What is being asked ::
Keeping every character in place, output all the data.

Start of Block

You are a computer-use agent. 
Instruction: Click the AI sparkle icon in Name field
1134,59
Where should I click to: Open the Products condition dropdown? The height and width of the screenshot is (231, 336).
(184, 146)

End of Block

The completed task ::
You are a computer-use agent. 
Instruction: Click the AI sparkle icon in Name field
1134,59
Where should I click to: Open the Products condition dropdown? The height and width of the screenshot is (231, 336).
(184, 146)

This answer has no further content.